No sacred cows is another one of my favorite mantras. Who hasn’t become so attached to a particular sentence or phrase that they allow themselves to be dragged through the mud by it for days and weeks on end, unwilling to let go, even though it just doesn’t fit into the narrative? If I really think something is that memorable, I’ll dunk it into my ‘boy, is this ever a zinger’ file of unforgettable phrases. Time will tell if it was that important, and if so, I’ll find a use for it somewhere else.

When it comes to dialogue, I often mouth the conversations out loud. Does it sound natural? People don’t say, “I am going to the store.” They say, “I’m going to the store.” The narrative voice can sound formal but the dialogue should sound exactly the way people talk in the street. Listen for all the ‘yeahs’ and ‘Well, you knows” of those speaking around you.

I’m also forever trying to find the right verb or modifier. The thesaurus is open on my screen, 24/7. Here’s another celebrated Hemingway quote. ‘Don’t use a twenty dollar word when a two dollar word will do’. Fair enough, but we all get lazy and repetitively use the same tired words, rather than seeking out the one that slices with the precise meaning we intended. A rich vocabulary is at the heart of every good writer.

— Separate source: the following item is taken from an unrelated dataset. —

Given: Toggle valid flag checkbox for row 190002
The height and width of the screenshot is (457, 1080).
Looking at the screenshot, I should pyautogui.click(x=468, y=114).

Weeding out redundancies is another thing I do religiously while editing. Let’s say one of my characters says ‘all right’ repeatedly in conversation. I will do a search for that phrase and remove enough of them so that it doesn’t become obnoxious. In fact, if we listen carefully to the conversations of people around us, they often repeat phrases to the point of obnoxiousness. Thus, there are times in my work where I purposefully allow those redundancies to remain, but only as much as they serve to sharpen that character’s image in the reader’s mind. The goal is a happy medium between reality and what feels right on the written page. In a tome set in the sixties, for instance, if you had your characters saying ‘far out’ and ‘groovy’ as much as those phrases were repeated in those times, they would soon become caricatures.

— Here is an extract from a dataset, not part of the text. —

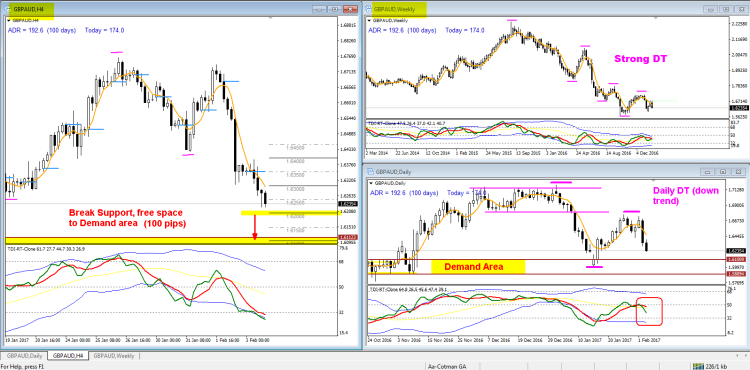Viewport: 750px width, 370px height.
Task: Click the chart shift triangle on H4 chart
Action: (271, 18)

Finally, whenever I start a new novel, I will rewrite the first three chapters over and over until I’m substantially content with the results. It doesn’t have to be perfect yet, but like a house, you want to start with a solid foundation. Especially with the first page or two of the first chapter, I will obsessively rewrite them, even as the rest of the novel moves forward.

As for editing from paper, I’ve come to realize that it simply helps to do a final read from a different medium. Editing from paper absolutely has value, but it’s not as essential as I once thought. I have found that if I upload a manuscript onto Kindle’s platform and read it from their ‘previewer’ screen, I’ll get a slightly different feel to the text that is helpful with my final round of edits.

And how do I know when I’m finally ready to let go of a manuscript? If I can read through an entire 100,000 word novel in three days while making only minor changes, it’s time to give birth. In some cases, it only takes a dozen reads to arrive to this point. With some novels, it does take twenty drafts. The truth is, I could go on editing my work, ad infinitum. Joyce was renowned for having carried Ulysses and Finnegan’s Wake around with him for dozen of years. But if I’m patient, and have taken the time to do all of the aforementioned, there always comes a moment when the rewards of continuing to edit are lessor than the relief of letting go.

And then comes a day when I start a new novel, and that is always a day with a smile on my face and a feeling of contentment in my heart.